This was not a case of hardware gone on the fritz or of software paralyzed
by bugs, however. It was a problem with the human part of the system.
In the years before the state imposed the new Welfare Management System on
them, city welfare officials had used their own computerized system to keep
track of recipients and payments. But the new system worked differently, and
social service workers were suddenly faced with hundreds of new codes to learn
- codes describing school-age children, or young mothers who had dropped out of
school, or able-bodied men looking for work. At their terminals in hectic
offices, under pressure to keep up with their immense caseloads, city workers
were, not surprisingly, making mistakes.
When someone trying to describe, say, a 35-year-old mother of five instead
entered the code for a 20-year-old male high school dropout, the system would
check the profile against existing city and state records, and find that the
worker's entry contradicted information about the recipient in those other data
bases.
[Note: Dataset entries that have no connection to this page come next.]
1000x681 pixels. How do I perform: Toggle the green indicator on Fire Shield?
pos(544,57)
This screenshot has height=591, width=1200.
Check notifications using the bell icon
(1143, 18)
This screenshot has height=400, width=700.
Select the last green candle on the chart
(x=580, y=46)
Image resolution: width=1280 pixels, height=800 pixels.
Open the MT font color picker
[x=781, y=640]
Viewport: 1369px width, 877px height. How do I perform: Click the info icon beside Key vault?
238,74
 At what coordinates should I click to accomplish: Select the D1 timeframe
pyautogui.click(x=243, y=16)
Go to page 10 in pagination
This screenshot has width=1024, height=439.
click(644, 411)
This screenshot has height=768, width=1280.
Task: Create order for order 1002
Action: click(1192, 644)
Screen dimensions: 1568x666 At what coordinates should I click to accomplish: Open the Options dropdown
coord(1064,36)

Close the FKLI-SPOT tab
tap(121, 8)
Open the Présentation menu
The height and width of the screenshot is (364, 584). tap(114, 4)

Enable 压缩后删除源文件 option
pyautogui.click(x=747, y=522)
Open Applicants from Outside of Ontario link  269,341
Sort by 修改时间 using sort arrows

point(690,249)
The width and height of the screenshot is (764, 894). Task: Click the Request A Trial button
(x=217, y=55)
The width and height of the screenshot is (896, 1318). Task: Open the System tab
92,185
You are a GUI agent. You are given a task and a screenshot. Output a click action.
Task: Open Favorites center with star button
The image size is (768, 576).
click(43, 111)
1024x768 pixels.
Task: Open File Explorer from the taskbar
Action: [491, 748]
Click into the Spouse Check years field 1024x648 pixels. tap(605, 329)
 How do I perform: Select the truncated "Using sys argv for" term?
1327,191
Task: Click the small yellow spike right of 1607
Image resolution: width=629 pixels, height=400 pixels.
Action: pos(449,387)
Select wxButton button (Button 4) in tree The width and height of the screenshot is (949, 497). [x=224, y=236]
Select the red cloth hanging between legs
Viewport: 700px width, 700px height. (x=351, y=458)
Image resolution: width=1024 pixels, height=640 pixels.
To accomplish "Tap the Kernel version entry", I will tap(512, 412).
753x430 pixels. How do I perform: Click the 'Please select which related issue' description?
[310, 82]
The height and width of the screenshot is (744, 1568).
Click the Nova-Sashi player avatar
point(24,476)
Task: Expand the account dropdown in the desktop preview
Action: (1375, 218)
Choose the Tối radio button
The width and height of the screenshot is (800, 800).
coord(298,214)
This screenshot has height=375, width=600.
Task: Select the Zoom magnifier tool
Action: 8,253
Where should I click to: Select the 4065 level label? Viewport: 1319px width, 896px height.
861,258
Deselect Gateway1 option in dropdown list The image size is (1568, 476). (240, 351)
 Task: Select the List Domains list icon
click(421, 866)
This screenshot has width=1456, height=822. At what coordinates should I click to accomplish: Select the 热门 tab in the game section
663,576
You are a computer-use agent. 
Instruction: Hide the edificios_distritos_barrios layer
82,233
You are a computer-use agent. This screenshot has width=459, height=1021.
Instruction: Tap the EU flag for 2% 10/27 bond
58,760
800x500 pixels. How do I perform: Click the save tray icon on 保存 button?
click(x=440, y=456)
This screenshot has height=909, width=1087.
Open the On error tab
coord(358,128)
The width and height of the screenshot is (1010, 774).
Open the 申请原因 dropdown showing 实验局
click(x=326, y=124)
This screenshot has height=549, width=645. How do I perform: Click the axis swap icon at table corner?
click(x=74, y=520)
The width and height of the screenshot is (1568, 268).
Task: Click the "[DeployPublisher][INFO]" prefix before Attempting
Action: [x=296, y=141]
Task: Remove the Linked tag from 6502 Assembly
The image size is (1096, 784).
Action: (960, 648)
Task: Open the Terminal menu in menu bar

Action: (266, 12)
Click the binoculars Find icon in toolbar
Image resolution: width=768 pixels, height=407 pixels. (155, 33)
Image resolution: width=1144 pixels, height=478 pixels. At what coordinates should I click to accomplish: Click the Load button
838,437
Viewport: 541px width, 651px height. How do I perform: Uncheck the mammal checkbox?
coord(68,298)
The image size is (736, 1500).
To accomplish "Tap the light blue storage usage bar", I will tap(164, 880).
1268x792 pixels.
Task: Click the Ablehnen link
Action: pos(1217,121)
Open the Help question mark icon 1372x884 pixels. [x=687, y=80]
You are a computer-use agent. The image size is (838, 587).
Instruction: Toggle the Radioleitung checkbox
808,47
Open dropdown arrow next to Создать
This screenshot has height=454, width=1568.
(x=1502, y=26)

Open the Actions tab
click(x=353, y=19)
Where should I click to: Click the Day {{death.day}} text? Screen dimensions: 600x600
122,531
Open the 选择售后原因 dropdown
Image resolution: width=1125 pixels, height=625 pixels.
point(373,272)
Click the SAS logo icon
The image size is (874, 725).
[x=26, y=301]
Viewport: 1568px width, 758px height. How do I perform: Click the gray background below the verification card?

Until the discrepancy could be cleared up, which might take weeks, no
payment would go out.
Advocates for the pool say that welfare centers recorded error rates as
high as 30 or 40 percent; the city says that the rate only went as high as 20
percent. Whatever the case, thousands of New York City's poorest residents
were suddenly cut off from desperately needed income. "When the rent's due",
says Krueger, "landlords are not interested in hearing stories about the city
and the state having computer problems, and supermarkets are not interested in
the notion of credit."
For all concerned, it was a bruising and expensive lesson in technological
change. What the city was discovering - as other jurisdictions had before it,
and yet others are still doomed to do - was that in making a computer system
work, technical success is meaningless on its own. Unless handled with care
and forethought, knotty human and organizational problems can confound a new
system as effectively as any latter-day Luddite.
[The article continues for several pages of well-thought-out and well-written
commentary on people/computer interfaces and the organizational issues of
introducing a new computer system.]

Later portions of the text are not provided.